Data records |
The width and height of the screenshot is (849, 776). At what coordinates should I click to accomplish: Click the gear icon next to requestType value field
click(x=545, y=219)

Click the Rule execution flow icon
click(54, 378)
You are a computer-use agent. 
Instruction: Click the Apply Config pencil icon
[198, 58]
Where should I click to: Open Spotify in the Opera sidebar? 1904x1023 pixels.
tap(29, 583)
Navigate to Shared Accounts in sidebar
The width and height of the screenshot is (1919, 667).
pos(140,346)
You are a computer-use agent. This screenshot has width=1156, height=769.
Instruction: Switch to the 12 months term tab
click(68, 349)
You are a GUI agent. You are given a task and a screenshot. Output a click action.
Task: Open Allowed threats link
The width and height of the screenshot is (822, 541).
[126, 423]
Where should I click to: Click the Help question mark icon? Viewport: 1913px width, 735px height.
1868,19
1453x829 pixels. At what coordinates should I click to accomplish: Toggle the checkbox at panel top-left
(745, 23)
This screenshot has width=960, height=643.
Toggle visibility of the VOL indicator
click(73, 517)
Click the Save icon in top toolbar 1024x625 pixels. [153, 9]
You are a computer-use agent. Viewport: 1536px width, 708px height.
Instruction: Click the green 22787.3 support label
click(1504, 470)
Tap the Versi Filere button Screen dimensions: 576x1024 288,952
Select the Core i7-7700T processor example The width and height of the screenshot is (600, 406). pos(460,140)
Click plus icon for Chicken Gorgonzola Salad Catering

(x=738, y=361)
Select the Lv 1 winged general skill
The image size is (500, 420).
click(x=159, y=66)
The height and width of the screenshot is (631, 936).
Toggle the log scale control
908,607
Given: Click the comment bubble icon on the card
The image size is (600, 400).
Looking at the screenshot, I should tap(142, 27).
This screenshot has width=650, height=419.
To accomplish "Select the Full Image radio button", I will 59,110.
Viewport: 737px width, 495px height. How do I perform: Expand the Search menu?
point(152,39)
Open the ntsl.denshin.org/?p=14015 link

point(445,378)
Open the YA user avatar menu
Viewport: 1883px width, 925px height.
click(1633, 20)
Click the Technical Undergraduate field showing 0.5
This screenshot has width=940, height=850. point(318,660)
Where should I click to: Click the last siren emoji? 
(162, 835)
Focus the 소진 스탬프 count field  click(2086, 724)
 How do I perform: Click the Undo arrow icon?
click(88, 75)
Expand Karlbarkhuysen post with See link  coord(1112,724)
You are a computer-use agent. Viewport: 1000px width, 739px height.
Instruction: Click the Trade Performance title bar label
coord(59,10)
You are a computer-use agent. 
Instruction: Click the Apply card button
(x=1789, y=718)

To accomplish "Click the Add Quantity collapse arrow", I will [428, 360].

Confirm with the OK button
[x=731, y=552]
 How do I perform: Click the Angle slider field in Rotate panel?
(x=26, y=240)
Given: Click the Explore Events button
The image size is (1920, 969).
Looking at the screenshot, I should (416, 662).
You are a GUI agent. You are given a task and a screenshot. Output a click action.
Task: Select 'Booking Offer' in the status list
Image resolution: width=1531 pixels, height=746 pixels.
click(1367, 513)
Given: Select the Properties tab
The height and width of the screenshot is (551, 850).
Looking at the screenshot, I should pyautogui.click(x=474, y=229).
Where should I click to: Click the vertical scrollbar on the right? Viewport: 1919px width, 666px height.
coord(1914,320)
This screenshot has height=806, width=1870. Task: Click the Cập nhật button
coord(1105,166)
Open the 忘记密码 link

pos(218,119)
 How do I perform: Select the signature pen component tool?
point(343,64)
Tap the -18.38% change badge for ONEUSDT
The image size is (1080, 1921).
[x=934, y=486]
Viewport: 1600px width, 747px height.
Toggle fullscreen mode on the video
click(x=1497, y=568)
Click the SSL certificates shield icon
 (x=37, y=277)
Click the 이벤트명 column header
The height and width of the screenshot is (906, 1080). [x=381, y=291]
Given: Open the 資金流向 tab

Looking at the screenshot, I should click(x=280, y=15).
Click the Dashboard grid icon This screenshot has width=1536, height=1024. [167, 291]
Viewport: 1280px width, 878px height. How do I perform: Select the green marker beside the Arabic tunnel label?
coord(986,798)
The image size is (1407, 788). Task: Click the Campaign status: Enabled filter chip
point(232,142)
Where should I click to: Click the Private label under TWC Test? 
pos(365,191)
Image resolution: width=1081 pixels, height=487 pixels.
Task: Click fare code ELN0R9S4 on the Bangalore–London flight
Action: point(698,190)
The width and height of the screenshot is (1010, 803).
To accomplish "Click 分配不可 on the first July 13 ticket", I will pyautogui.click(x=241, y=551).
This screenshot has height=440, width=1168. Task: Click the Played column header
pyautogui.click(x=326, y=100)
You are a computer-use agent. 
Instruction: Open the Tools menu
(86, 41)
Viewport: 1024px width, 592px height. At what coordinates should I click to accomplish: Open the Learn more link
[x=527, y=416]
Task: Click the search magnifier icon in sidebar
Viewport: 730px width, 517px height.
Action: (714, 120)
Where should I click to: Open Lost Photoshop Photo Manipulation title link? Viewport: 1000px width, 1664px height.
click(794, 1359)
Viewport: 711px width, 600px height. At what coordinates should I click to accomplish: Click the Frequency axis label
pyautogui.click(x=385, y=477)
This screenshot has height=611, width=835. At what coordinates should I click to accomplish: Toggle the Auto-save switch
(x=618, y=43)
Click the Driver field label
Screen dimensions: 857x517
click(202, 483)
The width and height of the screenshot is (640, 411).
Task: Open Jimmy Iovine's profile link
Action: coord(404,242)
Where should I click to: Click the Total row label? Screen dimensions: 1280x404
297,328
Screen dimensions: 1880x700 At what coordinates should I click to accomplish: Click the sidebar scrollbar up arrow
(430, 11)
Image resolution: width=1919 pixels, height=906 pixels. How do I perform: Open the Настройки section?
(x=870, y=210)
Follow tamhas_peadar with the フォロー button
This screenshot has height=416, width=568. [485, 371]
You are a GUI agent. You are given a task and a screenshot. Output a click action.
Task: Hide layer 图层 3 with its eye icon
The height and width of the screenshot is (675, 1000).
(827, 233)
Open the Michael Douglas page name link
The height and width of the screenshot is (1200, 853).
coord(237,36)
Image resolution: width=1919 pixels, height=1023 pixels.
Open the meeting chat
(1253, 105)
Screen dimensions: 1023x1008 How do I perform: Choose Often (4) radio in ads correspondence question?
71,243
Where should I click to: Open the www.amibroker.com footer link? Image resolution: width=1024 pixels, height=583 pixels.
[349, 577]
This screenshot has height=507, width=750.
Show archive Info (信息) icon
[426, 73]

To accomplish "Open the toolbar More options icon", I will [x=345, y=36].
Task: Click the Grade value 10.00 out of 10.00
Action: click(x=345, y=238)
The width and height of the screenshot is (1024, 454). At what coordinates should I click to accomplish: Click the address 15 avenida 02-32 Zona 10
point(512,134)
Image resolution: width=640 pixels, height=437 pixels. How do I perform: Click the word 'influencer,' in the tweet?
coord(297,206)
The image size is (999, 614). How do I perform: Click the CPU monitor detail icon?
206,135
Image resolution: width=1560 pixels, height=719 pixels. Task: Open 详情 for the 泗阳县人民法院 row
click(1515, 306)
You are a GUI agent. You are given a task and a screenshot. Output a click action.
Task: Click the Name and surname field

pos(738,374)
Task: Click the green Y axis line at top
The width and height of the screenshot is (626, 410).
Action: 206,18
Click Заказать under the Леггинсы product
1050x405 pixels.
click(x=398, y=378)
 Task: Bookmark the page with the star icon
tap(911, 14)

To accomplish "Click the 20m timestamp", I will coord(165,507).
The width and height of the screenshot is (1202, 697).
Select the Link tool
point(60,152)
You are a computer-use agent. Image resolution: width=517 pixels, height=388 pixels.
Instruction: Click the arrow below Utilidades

What is expected | Copy out every line of the material above that contains the string "computer".

Written reply |
You are a computer-use agent. 
You are a computer-use agent. This screenshot has width=1156, height=769.
You are a computer-use agent. Viewport: 1536px width, 708px height.
You are a computer-use agent. Viewport: 1000px width, 739px height.
You are a computer-use agent. 
You are a computer-use agent. 
You are a computer-use agent. Image resolution: width=517 pixels, height=388 pixels.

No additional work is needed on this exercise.